The only change was s/lnamei()/user_path_walk_link()/ and they are
equivalent, modulo different API (filling nameidata vs. returning
dentry).
Cheers,
Al

2001-03-21 14:04:01

by Ingo Molnar

[permalink] [raw]

Subject: Re: [patch] pagecache SMP-scalability patch [was: spinlock usage]

On Wed, 21 Mar 2001, Alexander Viro wrote:

> ???
> <checking 2.2.0>
> Nope, no calls into ext2/*. do_revalidate() seeing NULL ->i_revalidate
> and doing nothing, lnamei() doing usual lookup, cp_old_stat() not touching
> fs code at all...

the problem was that it was calling lock_kernel(), not the lowlevel fs i
believe - this caused contention.

Ingo

2001-03-21 16:54:15

by Linus Torvalds

[permalink] [raw]

Subject: Re: spinlock usage - ext2_get_block, lru_list_lock

In article <[email protected]>,
Anton Blanchard <[email protected]> wrote:
>
>It was not surprising the BKL was one of the main offenders. Looking at the
>stats ext2_get_block was the bad guy (UTIL is % of time lock was busy for,
>WAIT is time spent waiting for lock):

Actually, I find the BKL fairly surprising - we've whittled down all the
major non-lowlevel-FS offenders, and I didn't realize that it's still
there in do_exit().

And the do_exit() case should be _trivial_ to fix: almost none of the
code protected by the kernel lock in the exit path actually needs the
lock. I suspect you could cut down the kernel lock there to much
smaller.

The big case seems to be ext2_get_block(), we'll fix that early in
2.5.x. I think Al already has patches for it.

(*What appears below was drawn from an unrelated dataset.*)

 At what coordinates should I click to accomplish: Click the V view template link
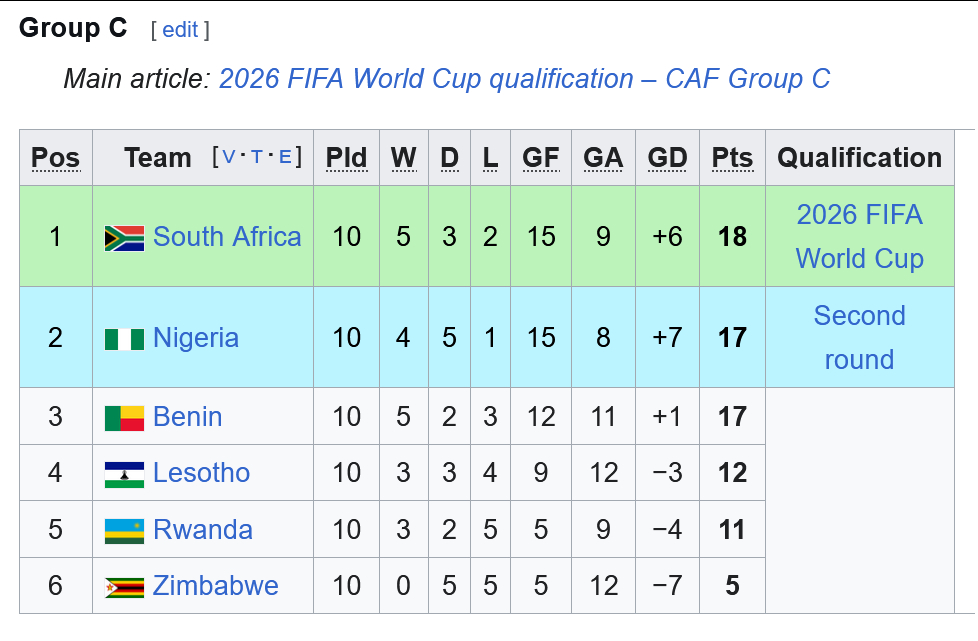(229, 157)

As to lseek, that one should probably get the inode semaphore, not the
kernel lock.

Linus

2001-03-21 17:17:55

by Alexander Viro

[permalink] [raw]

Subject: Re: spinlock usage - ext2_get_block, lru_list_lock

On 21 Mar 2001, Linus Torvalds wrote:

> The big case seems to be ext2_get_block(), we'll fix that early in
> 2.5.x. I think Al already has patches for it.

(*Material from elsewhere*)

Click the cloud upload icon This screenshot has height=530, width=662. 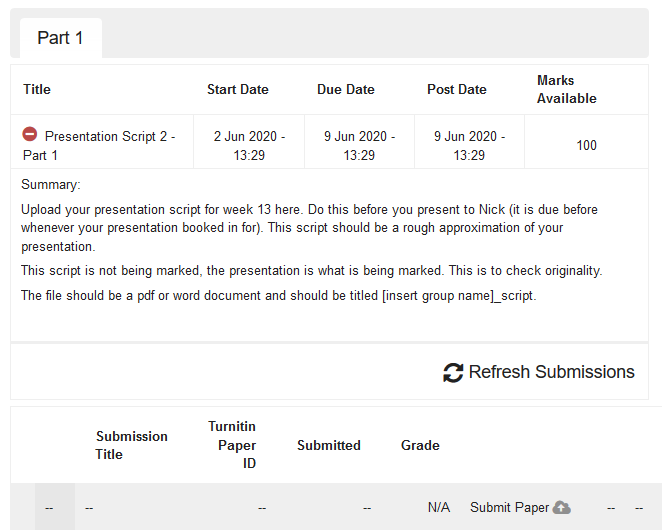click(x=562, y=507)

Since the last August ;-) Bitmaps handling is a separate story (it got
less testing) but with the ->gfp_mask in tree it will be much simpler.
I'll port these patches to current tree if anyone is interested - all
infrastructure is already there, so it's only code in fs/ext2/* is touched.

Obext2: <plug>
Guys, help with testing directories-in-pagecache patch. It works fine
here and I would really like it to get serious beating.
Patch is on ftp.math.psu.edu/pub/viro/ext2-dir-patch-b-S2.gz (against
2.4.2, but applies to 2.4.3-pre* too).
</plug>

(Linus, if you want me to mail it to you - just tell; comments on the
style would be _very_ welcome)

> As to lseek, that one should probably get the inode semaphore, not the
> kernel lock.

lseek() is per-file, so ->i_sem seems to be strange... I really don't see
why do we want a blocking semaphore there - spinlock (heck, even global
spinlock) should be OK, AFAICS. All we really want is atomic assignment
for 64bit and atomic += for the same beast.
Cheers,
Al

2001-03-21 18:15:11

by James Lewis Nance

[permalink] [raw]

Subject: Re: spinlock usage - ext2_get_block, lru_list_lock

On Wed, Mar 21, 2001 at 12:16:47PM -0500, Alexander Viro wrote:

> Obext2: <plug>
> Guys, help with testing directories-in-pagecache patch. It works fine
> here and I would really like it to get serious beating.
> Patch is on ftp.math.psu.edu/pub/viro/ext2-dir-patch-b-S2.gz (against
> 2.4.2, but applies to 2.4.3-pre* too).
> </plug>

I would love to test this patch, but I really dont want it touching my other
ext2 file systems (like /). I assume it would be possible to copy the ext2
code over to something like linux/fs/extnew, patch that, and then mount my
scratch partitions as extnew. I can try an cook something like this up, but
I thought you might already have it, so I am posting here to see.

Thanks,

Jim

2001-03-21 21:02:55

by Alexander Viro

[permalink] [raw]

Subject: Re: spinlock usage - ext2_get_block, lru_list_lock

On Wed, 21 Mar 2001, James Lewis Nance wrote:

> On Wed, Mar 21, 2001 at 12:16:47PM -0500, Alexander Viro wrote:
>
> > Obext2: <plug>
> > Guys, help with testing directories-in-pagecache patch. It works fine
> > here and I would really like it to get serious beating.
> > Patch is on ftp.math.psu.edu/pub/viro/ext2-dir-patch-b-S2.gz (against
> > 2.4.2, but applies to 2.4.3-pre* too).
> > </plug>
>
> I would love to test this patch, but I really dont want it touching my other
> ext2 file systems (like /). I assume it would be possible to copy the ext2
> code over to something like linux/fs/extnew, patch that, and then mount my
> scratch partitions as extnew. I can try an cook something like this up, but
> I thought you might already have it, so I am posting here to see.

cp -a fs/ext{2,69}
cp -a include/linux/ext{2,69}_fs.h
cp -a include/linux/ext{2,69}_fs_i.h
cp -a include/linux/ext{2,69}_fs_sb.h
for i in fs/ext69/* include/linux/ext69*; do
vi '-cse ext|%s/(ext|EXT)2/\169/g|x' $i;
done
vi '-c/EXT/|y|pu|s/2/69/|s/Second/FUBAR/|x' fs/Config.in
vi '-c/ext2/|y|pu|s/ext2/ext69/g|//|y|pu|&g|//|y|pu|&g|//|y|pu|&g|x' include/linux/fs.h

had done the trick last time I needed something like that, but that was long
time ago...
Cheers,
Al